Standing at the top of the triangle we have to choose between going left and right. In order to make the optimal choice (which maximizes the sum), we would have to know how large a sum we can get if we go either way. We have to solve the two smaller problems which I have marked with blue and the orange in the figure to the right.


We can break each of the sub-problems down in a similar way, and we can continue to do so until we reach a sub-problem at the bottom line consisting of only one number, then the answer is the number it self. Once that question is answered we can move up one line, and answer the questions posed there with a solution which is a + max(b,c).
Once we know the answer to all 3 sub-problems on the next to last line, we can move up and answer the posed sub-problems by the same formula already applied. And we can continue to do so until we reach the original question of whether to go left or right

Savings with Dynamic Programming

If we want to solve the small problem with brute force, we would need to test all 8 paths, each resulting in 3 additions, in total 24 additions.
If we use dynamic programming, the first iteration would require 3 maximum comparison operations and 3 additions. The next line would require 2 maximum comparison operations and 2 additions, and the first line would require one of each. So a total of 6 maximum comparison operations and 6 additions.

Dynamic Programming – The Algorithm

We can make a short-cut with the algorithm, as we don’t have to break the problem into sub-problems, but can start from the bottom and work the way up through the triangle until we reach the top and the algorithm spits out a number.
We start with a triangle that looks like

3
7 4
2 4 6
8 5 9 3

Applying the algorithm to the small problem we will need three iterations.
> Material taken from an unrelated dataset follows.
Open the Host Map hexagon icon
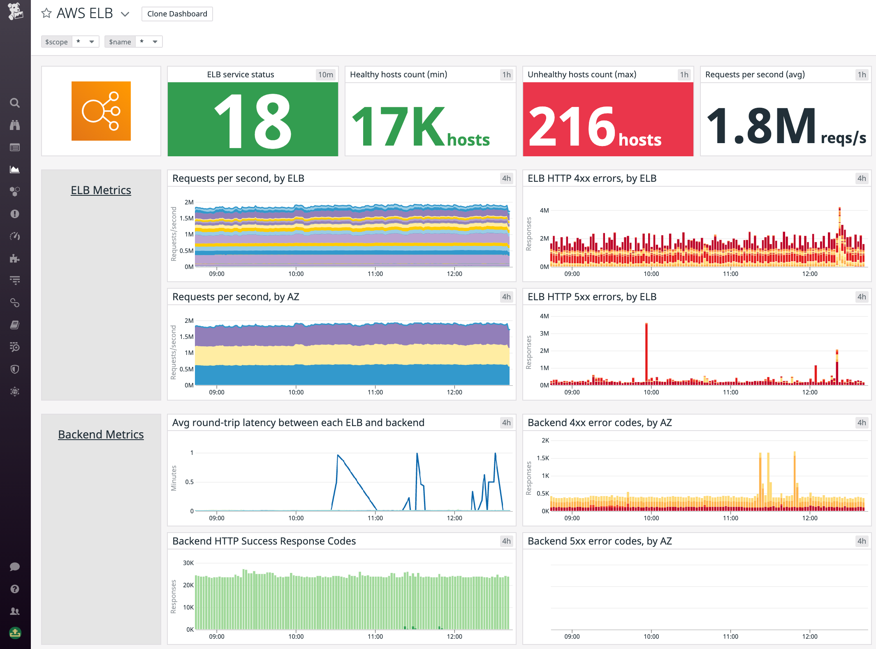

The first iteration we apply the rule a + max(b,c) which creates a new triangle which looks as

3
7 4
10 13 15

Making the second iteration of the algorithm makes the triangle look

3
20 19

And if we run the algorithm once more, the triangle collapses to one number – 23 – which is the answer to the question.

Program:

#include<stdio.h>
int main(void)
{
    int j,t,n,i,a[100][100];
    printf("hi\n");
    scanf("%d",&t);
    while(t--)
    {
        scanf("%d",&n);
        for(i=0;i<n;i++)
        {
            for(j=0;j<=i;j++)
            {
                scanf("%d",&a[i][j]);
            }
        }
        for(i=n-2;i>=0;i--)
        {
            for(j=0;j<=i;j++)
            {
                a[i][j]+=a[i+1][j]>a[i+1][j+1]?a[i+1][j]:a[i+1][j+1];
            }
        }
        printf("%d\n",a[0][0]);
    }
    return 0;
}
Time complexity:O(n^2) where n is the number of rows.
we traverse through  n-1  elements on (n-2)th line, (n-2) elements on (n-3)th line and so on till 1 element in first line, a total of 1+2+..+(n-1) elements i.e. (n-1)n/2 or O(n^2) eelments.
At each element, an adition and comparision operation is performed in O(1) time.